Todd Lyght wants to turn Notre Dame into Defensive Back U.
SOUTH BEND – It’s one thing to play the game at a high level.
It’s something quite different to coach it.
Years ago, Larry Bird wrestled with trying to develop young professional basketball players who might not have attacked the game with a ferociousness similar to his. Ditto for Ryne Sandberg in baseball.
So, how will Todd Lyght, a two-time All-American during his time as a cornerback on the Notre Dame football team (1987-90), translate what he learned as a player into what he teaches as the new Irish secondary coach?
Remember, this is a guy who was on a national championship team with the Irish in ’88, then helped the St. Louis Rams win Super Bowl XXXIV over Tennessee.

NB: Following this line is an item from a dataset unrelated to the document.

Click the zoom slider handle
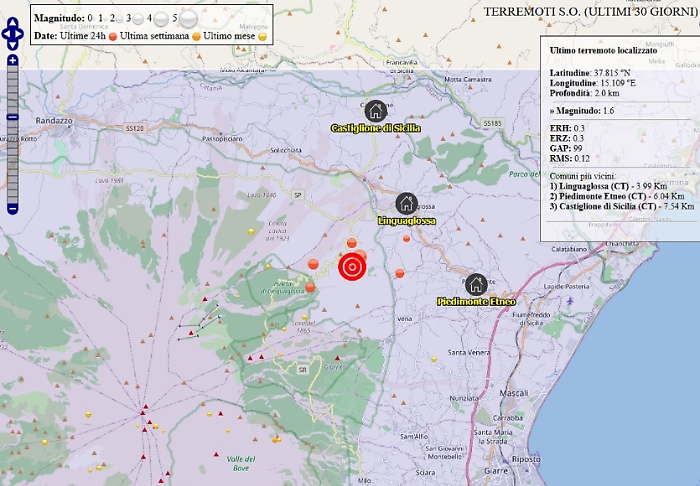Viewport: 700px width, 486px height. coord(12,117)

“Every player is different,” Lyght said Monday, after his official introduction. “It’s different now. The way we grew up, we played outside. There were a lot of repetitions going on outside of organized football. Nowadays, kids are more engaged in computers. They don’t play outside so much.

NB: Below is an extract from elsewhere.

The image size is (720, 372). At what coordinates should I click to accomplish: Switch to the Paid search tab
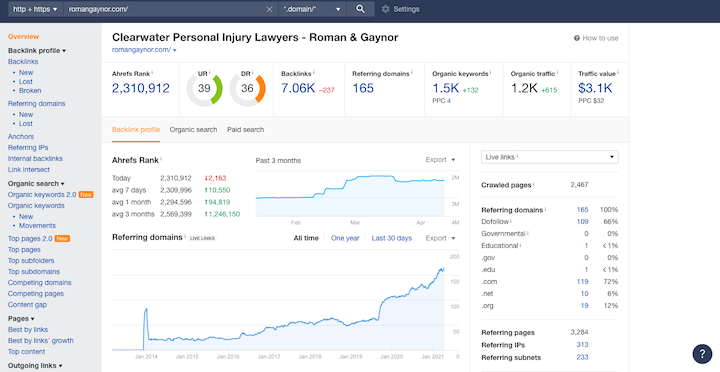click(245, 130)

“A lot of the younger players don’t even watch a lot of football. It surprised me, when I got to the Philadelphia Eagles (two years ago, as an assistant defensive backs coach), there were a lot of players on the team who don’t watch pro football or college football.
“Every individual is a little bit different. Everyone learns a little differently.”
Irish head coach Brian Kelly is convinced Lyght’s pedigree as a Notre Dame grad and successful NFL player for a dozen years will be a benefit, both on the field and the recruiting trail.
“You look at Todd Lyght, you look at his résumé,” Kelly said. “Look, he goes into a home, he's recruiting somebody. First of all, when you get a chance to talk to him, he's a great person. Take away the football. He's a great family man.
“If a mom and dad are looking at Todd Lyght and say, ‘If my son can be like him,’ forget about the football, we've already won.”
Once Lyght walked away from the NFL in 2002, he struggled with a career path. Owning a chain of pizza restaurants across the country didn’t scratch the itch. Owning a nightclub in Newport Beach, Calif., didn’t do it.
He missed the game.
Two weeks as the junior varsity defensive coordinator at Bishop Gorman High School in Las Vegas (2009) was all the audition Lyght needed. It was obvious he was taking his new vocation seriously.
Two weeks into the preseason, Lyght was elevated to a varsity assistant for two state championship seasons. Connections helped him get to the University of Oregon for two years and the Eagles for two years. Lyght was at Vanderbilt for about a month before getting the call from Kelly.
Of course, not many guys can go from the JV defensive coordinator at Bishop Gorman High to the secondary coach at Notre Dame in six years.
Kelly’s not the least bit concerned about Lyght’s rather, uh… light, résumé.
“Once you have the ability to stand in front of the room and command the respect of the group that you have, then that takes away the inexperience portion of your résumé because you gain that, right?” Kelly said. “You gain that comfort level through time.
“He had that right away. That goes to his long experience in the NFL, the confidence that he has in his own ability to communicate. He's not used to not being successful.”
The foundation is solid. Lyght’s upbringing as the son of the chief of police of Flint, Mich., made for a sturdy beginning.
“Getting in trouble was not an option,” Lyght, who was 6-foot-1 and 184 pounds in his playing days, said with a chuckle. “My dad, he’s like 6-foot-4 and 240. You want to stay out of his warpath, for sure.
“I always grew up in a house full of discipline. I was fortunate as a young man to realize my dad was a lot smarter than me. I paid attention and I listened.”
Discipline and honesty are two battle-tested traits Lyght will take into work every day. He’s a stickler for fundamentals, and is devoted to technique.
“I want to turn this place into DBU Tech … (Defensive Back) University of Technique,” Lyght said. “We’re looking for the best and the brightest.”
Takes one to know one. At least, in this case.